Come si vede i tempi sono più propizi alla violenza che alla ragione e il furore sta trasformando gli ex ingenuotti del Movimento 5 stelle in funzionari fanatici. Sembrano gli arditi con il web tra i denti al posto del pugnale. Il loro codice di rapidità e di fuoco diventa sempre più eversivo e , se ci fate caso, orecchia in modo sorprendente il vocabolario marinettiano, quello della guerra in Etiopia. Vediamolo. «La Corte ha i tempi di un gasteropode ». «I giornalisti sono paraculai dei giornalai di regime». È tutto un «pirotrone ». Esplode «lo sterco secco». Zirla «il cuculus canorus». Si propaga «la pippite » tra «i catafalchi». «Il ballista d’acciaio»

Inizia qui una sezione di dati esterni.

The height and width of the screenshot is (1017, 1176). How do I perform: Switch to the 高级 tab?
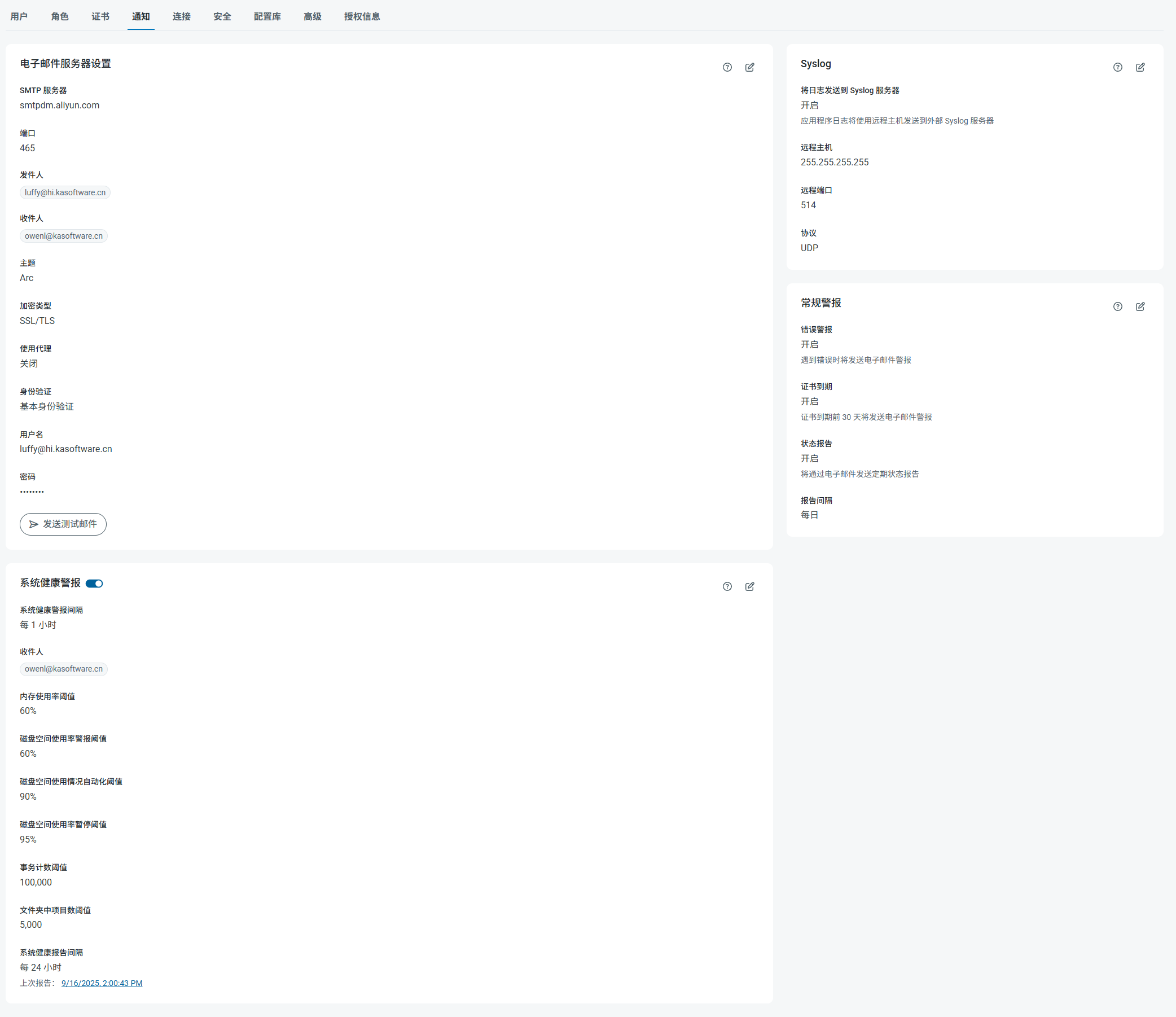point(312,16)
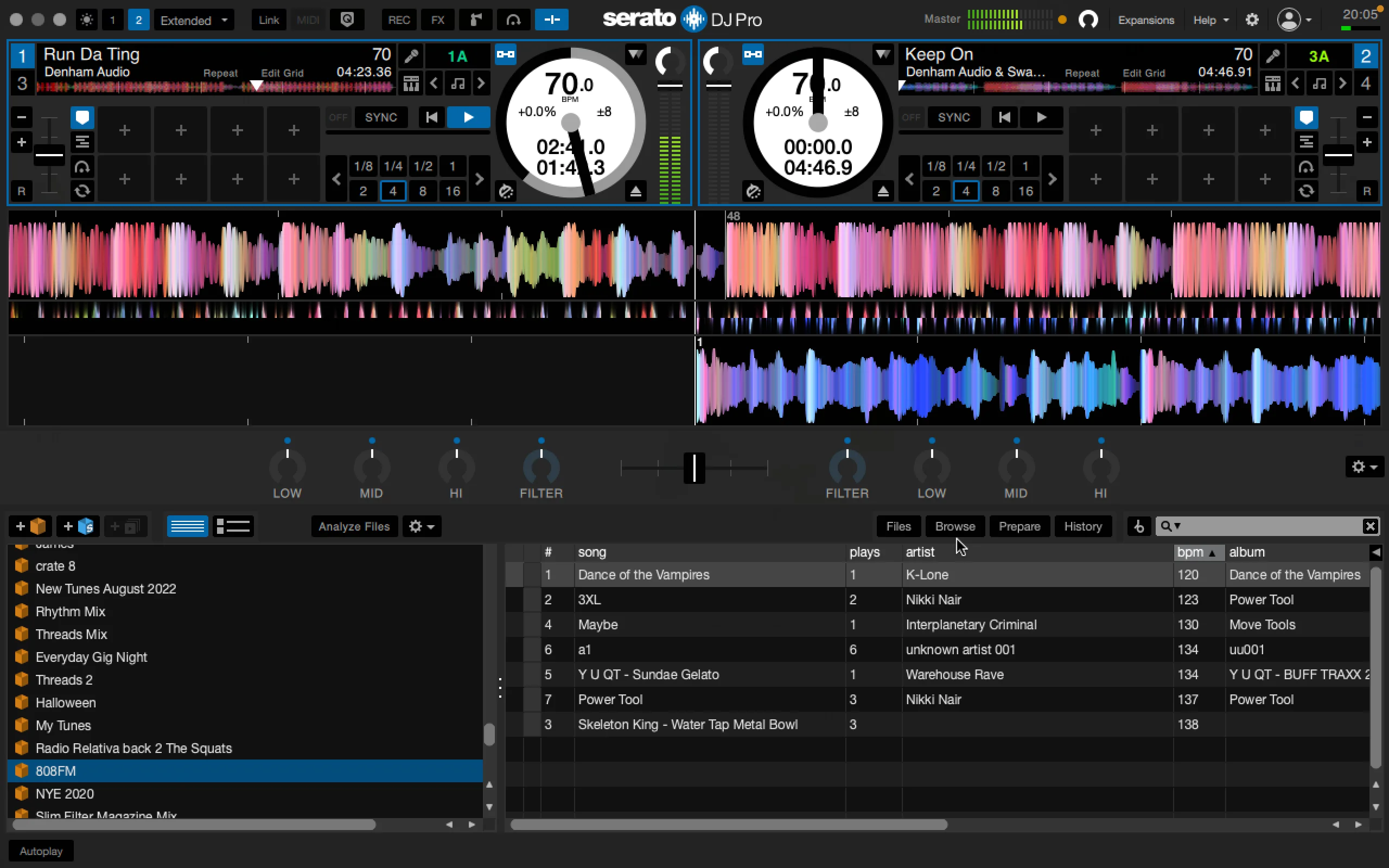Open the FX panel

(437, 19)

metallizza «le scimmie instancabili». E intanto turbinano i «vaffa» e i «siete ominicchi e prendinculo». E sono «illegittimi » il Parlamento, il governo, il Presidente della Repubblica, le elezioni, la Corte Costituzionale, le istituzioni e, prima di tutti, i cronisti che non criticano ma «diffamano», non raccontano ma «servono i partiti» e presto saranno licenziati e dovranno trovarsi un lavoro: «Tutto finirà in una combustione politica spontanea». Ora ditemi se questa non è la digitalizzazione grottesca e caricaturale del futurismo di guerra, ma senza la cultura che pur sempre gli stava dietro: Boccioni, Carra, Severini, Russolo, Slataper e Palazzeschi. Pensate adesso ai balbettii, anzi ai “borborigmi” di Casaleggio, del professore Paolo Becchi, di Vito Crimi e della Lombardi.
Certo anche io sono un giornalista e non mi fa piacere che già domani potrei essere esposto (ancora una volta) alla gogna. Ma è giusto ricordare che gli ultimi elenchi di giornalisti, le ultime schedature di «obiettivi sensibili», le hanno fatte in Italia quelli che poi, dopo qualche anno, aspettarono in via Solferino Walter Tobagi. E, a ritroso, i camorristi che inseguirono la Mehari di Giancarlo Siani e i mafiosi che pedinarono Pippo Fava sino alla sede del teatro stabile di Catania. È vero che Grillo non è ancora terrorista né camorrista né mafioso. Sempre più però il suo codice di violenza, i suoi roghi, le sue scomuniche, i suoi avvertimenti, i suoi manganelli foscamente rimandano alla “sgrammatica” dei terroristi, dei camorristi, dei mafiosi.